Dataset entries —
*** Begin section ***

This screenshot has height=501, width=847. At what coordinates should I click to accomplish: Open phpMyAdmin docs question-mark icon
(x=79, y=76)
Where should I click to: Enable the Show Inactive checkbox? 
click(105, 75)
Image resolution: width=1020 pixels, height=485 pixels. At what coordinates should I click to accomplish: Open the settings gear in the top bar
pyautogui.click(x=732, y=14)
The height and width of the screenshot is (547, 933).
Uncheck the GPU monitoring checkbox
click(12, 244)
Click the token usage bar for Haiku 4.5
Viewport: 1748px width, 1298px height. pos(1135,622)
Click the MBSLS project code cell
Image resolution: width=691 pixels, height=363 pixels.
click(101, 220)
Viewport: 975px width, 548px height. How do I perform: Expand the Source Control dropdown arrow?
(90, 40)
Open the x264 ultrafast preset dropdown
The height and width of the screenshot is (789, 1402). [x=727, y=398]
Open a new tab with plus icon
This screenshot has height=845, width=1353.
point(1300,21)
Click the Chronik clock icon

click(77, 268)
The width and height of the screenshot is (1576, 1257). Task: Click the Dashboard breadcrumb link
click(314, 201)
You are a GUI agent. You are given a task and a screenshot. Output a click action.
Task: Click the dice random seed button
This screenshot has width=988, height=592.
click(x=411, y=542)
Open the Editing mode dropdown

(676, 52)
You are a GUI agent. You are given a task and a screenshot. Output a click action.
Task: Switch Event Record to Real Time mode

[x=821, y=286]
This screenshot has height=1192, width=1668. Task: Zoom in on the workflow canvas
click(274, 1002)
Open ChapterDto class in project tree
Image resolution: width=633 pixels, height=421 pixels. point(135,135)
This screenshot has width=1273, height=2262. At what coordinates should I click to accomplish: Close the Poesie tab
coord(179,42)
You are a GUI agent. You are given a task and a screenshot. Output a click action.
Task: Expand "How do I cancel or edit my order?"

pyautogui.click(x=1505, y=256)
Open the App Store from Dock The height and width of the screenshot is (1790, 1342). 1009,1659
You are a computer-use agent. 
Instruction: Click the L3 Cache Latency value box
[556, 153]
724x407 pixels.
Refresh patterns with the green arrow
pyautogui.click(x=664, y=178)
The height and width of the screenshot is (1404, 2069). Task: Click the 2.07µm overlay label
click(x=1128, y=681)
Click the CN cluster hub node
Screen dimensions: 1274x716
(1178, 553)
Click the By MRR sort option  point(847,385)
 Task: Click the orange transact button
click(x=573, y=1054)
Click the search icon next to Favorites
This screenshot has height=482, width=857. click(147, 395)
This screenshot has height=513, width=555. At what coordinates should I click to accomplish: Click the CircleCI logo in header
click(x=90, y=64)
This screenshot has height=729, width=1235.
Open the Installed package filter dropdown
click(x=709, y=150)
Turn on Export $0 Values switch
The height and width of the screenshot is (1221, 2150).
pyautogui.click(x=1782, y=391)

*** End section ***

AIM OF THE TASK — From the first line to the last, give the data again exactly.

FINAL ANSWER —
This screenshot has height=501, width=847. At what coordinates should I click to accomplish: Open phpMyAdmin docs question-mark icon
(x=79, y=76)
Where should I click to: Enable the Show Inactive checkbox? 
click(105, 75)
Image resolution: width=1020 pixels, height=485 pixels. At what coordinates should I click to accomplish: Open the settings gear in the top bar
pyautogui.click(x=732, y=14)
The height and width of the screenshot is (547, 933).
Uncheck the GPU monitoring checkbox
click(12, 244)
Click the token usage bar for Haiku 4.5
Viewport: 1748px width, 1298px height. pos(1135,622)
Click the MBSLS project code cell
Image resolution: width=691 pixels, height=363 pixels.
click(101, 220)
Viewport: 975px width, 548px height. How do I perform: Expand the Source Control dropdown arrow?
(90, 40)
Open the x264 ultrafast preset dropdown
The height and width of the screenshot is (789, 1402). [x=727, y=398]
Open a new tab with plus icon
This screenshot has height=845, width=1353.
point(1300,21)
Click the Chronik clock icon

click(77, 268)
The width and height of the screenshot is (1576, 1257). Task: Click the Dashboard breadcrumb link
click(314, 201)
You are a GUI agent. You are given a task and a screenshot. Output a click action.
Task: Click the dice random seed button
This screenshot has width=988, height=592.
click(x=411, y=542)
Open the Editing mode dropdown

(676, 52)
You are a GUI agent. You are given a task and a screenshot. Output a click action.
Task: Switch Event Record to Real Time mode

[x=821, y=286]
This screenshot has height=1192, width=1668. Task: Zoom in on the workflow canvas
click(274, 1002)
Open ChapterDto class in project tree
Image resolution: width=633 pixels, height=421 pixels. point(135,135)
This screenshot has width=1273, height=2262. At what coordinates should I click to accomplish: Close the Poesie tab
coord(179,42)
You are a GUI agent. You are given a task and a screenshot. Output a click action.
Task: Expand "How do I cancel or edit my order?"

pyautogui.click(x=1505, y=256)
Open the App Store from Dock The height and width of the screenshot is (1790, 1342). 1009,1659
You are a computer-use agent. 
Instruction: Click the L3 Cache Latency value box
[556, 153]
724x407 pixels.
Refresh patterns with the green arrow
pyautogui.click(x=664, y=178)
The height and width of the screenshot is (1404, 2069). Task: Click the 2.07µm overlay label
click(x=1128, y=681)
Click the CN cluster hub node
Screen dimensions: 1274x716
(1178, 553)
Click the By MRR sort option  point(847,385)
 Task: Click the orange transact button
click(x=573, y=1054)
Click the search icon next to Favorites
This screenshot has height=482, width=857. click(147, 395)
This screenshot has height=513, width=555. At what coordinates should I click to accomplish: Click the CircleCI logo in header
click(x=90, y=64)
This screenshot has height=729, width=1235.
Open the Installed package filter dropdown
click(x=709, y=150)
Turn on Export $0 Values switch
The height and width of the screenshot is (1221, 2150).
pyautogui.click(x=1782, y=391)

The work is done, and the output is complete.